*Text provided*

Django & Django

**1/2

Reviewed by: Andrew Robertson

Django & Django
"Corbucci's influence on Tarantino can be seen, heard - as can his passion."

Sergio Corbucci, the other Sergio. If one supposes that Ford is the best American director of Westerns then who is second? It's a dogfight. If one acknowledges Leone as the best Italian director of Westerns then who is second? "It's (fucking) Corbucci".

Director Luca Rea has a few documentaries to his credit, mostly under an hour and for television. One, Liberi Tutti, explores the chaos of private television broadcasters in Italy in the 1970s, there's one on teatro canzone pioneer Giorgio Gaber and one on Aldo Moro, Italy's ill-fated 38th prime minister. At about 80 minutes, and even then with pacing issues, this feels like an hour of TV that has been padded.

There's an extended sequence of behind the scenes footage of the stunt set-pieces in Corbucci's What Am I Doing In The Middle Of A Revolution?, which is interesting enough but it's presented without comment. A stark contrast to other parts of the film which are almost exclusively so.

Context isn't always given, but it's often nice to hear compositions Quentin Tarantino has borrowed in their original framings. Some of the archive film is shown as if the projector is improperly gated, echoes of it above and below the frame within the frame. That imposition of artefact makes it clear that it's film, but seems to share more with the padding that goes around mobile phone footage shot in portrait.

Though among the archive there's plenty of interview, including with the late Corbucci, it's the new questions that provide interest. Franco Nero (the original Django) is still bright eyed and compelling. Ruggero Deodato (Cannibal Holocaust) had a similar career trajectory. It's Tarantino who is central, however, and the quirks of his appearance are one of the film's strengths.

There are seven 'chapters' to the film, but there's a prologue and an epilogue too. The former is a sequence not in Once Upon A Time In Hollywood, though it may now be in the novelisation. It's a dinner between Rick and Corbucci, a comedy of manners almost as the star of Hollywood TV Oaters is wined and dined in the hope of getting work in a Spaghetti Western. With painted scenes, partially animated, instead of storyboards it's got an artificiality that wraps around metatext to create a historical background. There's footage of the Pan-Am jet, a model I believe, and I was minded of my delight when I discovered that in Once Upon... the trailer park and drive-in where Rusty stays was a miniature.

*What to work on*
1 - According to the review, roughly how long does the documentary run?
2 - From the review, extract the passage that opens with the words containing "There's an extended" and closes with "almost exclusively so.".
3 - List every person the review names with both a first and a last name.

[Extracted records]
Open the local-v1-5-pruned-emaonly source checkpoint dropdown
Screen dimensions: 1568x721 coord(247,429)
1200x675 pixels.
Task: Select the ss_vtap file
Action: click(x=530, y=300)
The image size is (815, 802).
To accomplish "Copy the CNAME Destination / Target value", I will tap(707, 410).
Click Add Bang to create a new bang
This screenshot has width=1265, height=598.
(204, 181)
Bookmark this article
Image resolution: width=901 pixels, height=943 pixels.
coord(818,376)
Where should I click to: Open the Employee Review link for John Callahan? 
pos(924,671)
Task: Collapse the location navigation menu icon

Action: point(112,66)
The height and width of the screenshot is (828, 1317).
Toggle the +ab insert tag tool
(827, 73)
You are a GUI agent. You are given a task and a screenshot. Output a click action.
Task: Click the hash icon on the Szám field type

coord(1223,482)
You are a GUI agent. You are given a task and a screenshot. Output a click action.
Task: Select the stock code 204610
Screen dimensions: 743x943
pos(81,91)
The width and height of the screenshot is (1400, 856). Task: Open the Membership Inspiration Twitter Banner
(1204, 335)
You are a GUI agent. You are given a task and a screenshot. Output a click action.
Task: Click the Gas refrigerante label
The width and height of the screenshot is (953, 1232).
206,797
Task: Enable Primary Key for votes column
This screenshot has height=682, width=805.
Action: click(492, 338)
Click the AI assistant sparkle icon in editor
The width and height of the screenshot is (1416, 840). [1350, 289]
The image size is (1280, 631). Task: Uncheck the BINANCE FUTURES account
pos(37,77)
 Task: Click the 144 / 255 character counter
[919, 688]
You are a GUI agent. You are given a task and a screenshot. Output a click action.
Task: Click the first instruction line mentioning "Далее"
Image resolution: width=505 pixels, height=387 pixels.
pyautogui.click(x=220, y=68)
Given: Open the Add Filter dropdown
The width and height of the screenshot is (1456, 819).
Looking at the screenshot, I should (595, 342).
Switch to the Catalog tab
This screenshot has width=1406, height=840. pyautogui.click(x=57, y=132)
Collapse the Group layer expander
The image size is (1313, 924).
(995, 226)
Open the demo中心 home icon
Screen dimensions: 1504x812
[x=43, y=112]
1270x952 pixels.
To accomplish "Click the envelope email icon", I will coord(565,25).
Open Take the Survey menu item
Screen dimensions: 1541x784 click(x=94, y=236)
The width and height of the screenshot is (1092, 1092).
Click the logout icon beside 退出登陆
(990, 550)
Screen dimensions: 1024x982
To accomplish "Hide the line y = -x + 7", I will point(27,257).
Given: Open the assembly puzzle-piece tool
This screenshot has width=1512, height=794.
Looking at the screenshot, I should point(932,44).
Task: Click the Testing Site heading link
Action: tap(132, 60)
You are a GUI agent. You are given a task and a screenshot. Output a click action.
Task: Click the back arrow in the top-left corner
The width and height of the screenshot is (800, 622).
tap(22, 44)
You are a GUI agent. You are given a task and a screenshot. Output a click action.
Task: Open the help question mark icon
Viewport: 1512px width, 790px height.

*The solutions*
1 - About 80 minutes.

2 -
There's an extended sequence of behind the scenes footage of the stunt set-pieces in Corbucci's What Am I Doing In The Middle Of A Revolution?, which is interesting enough but it's presented without comment. A stark contrast to other parts of the film which are almost exclusively so.

3 - Andrew Robertson, Sergio Corbucci, Luca Rea, Giorgio Gaber, Aldo Moro, Quentin Tarantino, Franco Nero, Ruggero Deodato